このアレクシアの知識は危険だ、それが自分の眷属となるのなら、安心できるし、力にもなる。

悪い話ではない。


「それは・・・俺にはメリットが非常に大きい契約だ。勿論こちらとしては異存は無いが・・・だが、貴方の知識欲を満たすだけの物は提供できないと思う。それでも構わないのだろうか?」


「勿論です!」


ぐいぐい来る。


「後は、他に説明しておく事は・・・眷属となるにあたって、貴方の自由意志は奪わない。貴方の自由意志で、俺に仕えて欲しい」


「なるほど・・・本来抵抗を抑える力と抵抗力を、眷属自身の力として利用させようという考え方ですね。理論上は非常に強力だ・・・なるほどなるほど」


うんうん、と頷くアレクシア。

理解の早さにびっくりするエルク。

エルクでもこの理論を見つけ出すのに長年の年月を必要としたし、リアに説明した際にはかなり変な顔されたのに。

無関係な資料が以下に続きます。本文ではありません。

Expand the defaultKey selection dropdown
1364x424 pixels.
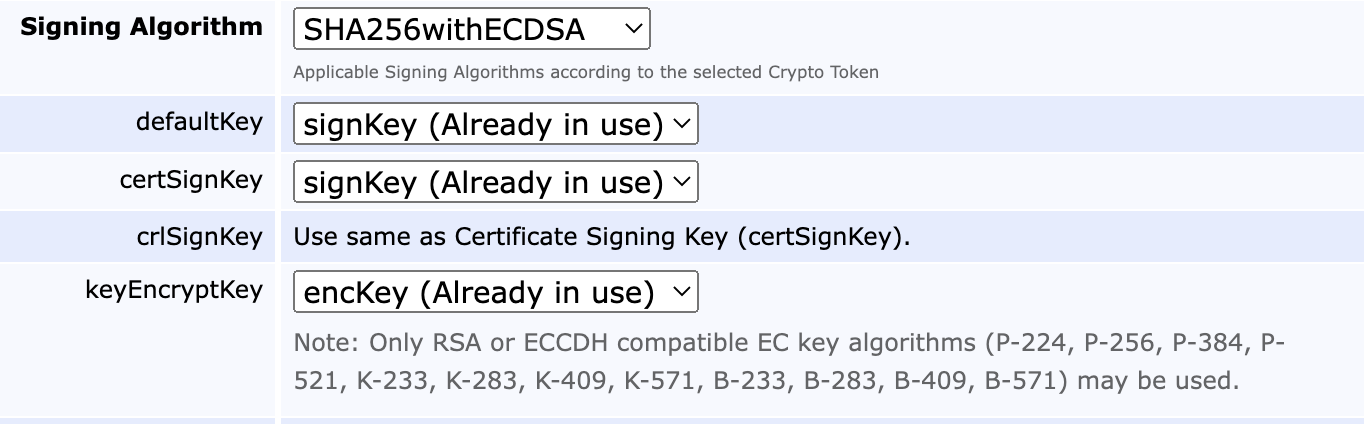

「後は、我が国では眷属に対し、婚姻者と同じ立場を与える」


「分かりました、旦那様!」


アレクシアがにっこり微笑む。

やはり可愛いな、とエルクは感じた。


「ふむ・・・では貴方がいいのなら、契約を交わそう。我が眷属となれば、我が国での自由な行動は保証しよう」


「はい・・・私、アレクシアは、エルク様にこの身、私の全てを捧げます。望む対価は、私の知識の探求、ファーイーストにおける自由な行動です」


「認めよう、アレクシア、汝を我が眷属とする」


エルクがアレクシアの首筋に牙を立てる。


何時も通りの感覚、重厚な味だ。

これは・・・幾億、幾兆もの知識・・・本が、時計が、幻視される。

非常に、美味い。


流石に最近は慣れてきた。

まだアレクシアに余裕がある間に、牙を離す。


「凄く上手に、吸いますね。吸われたのは初めてですが、凄く楽でした」


「非常に美味かった。また頼むぞ」


「勿論、貴方様の御心のままに」


アレクシアがにっこり微笑む。


どんっ


背中からパラスがぶつかる。


「今日のメインは私、だって、さっき約束したあ!」


「あら、私もちゃんと可愛がって下さるのでしょう?」


セリアも腕を絡めてくる。


「やれやれ・・・勿論序列は守るつもりではあるが・・・初日くらいちゃんと相手して欲しいものだね」


アレクシアがちょっと不満げに漏らした。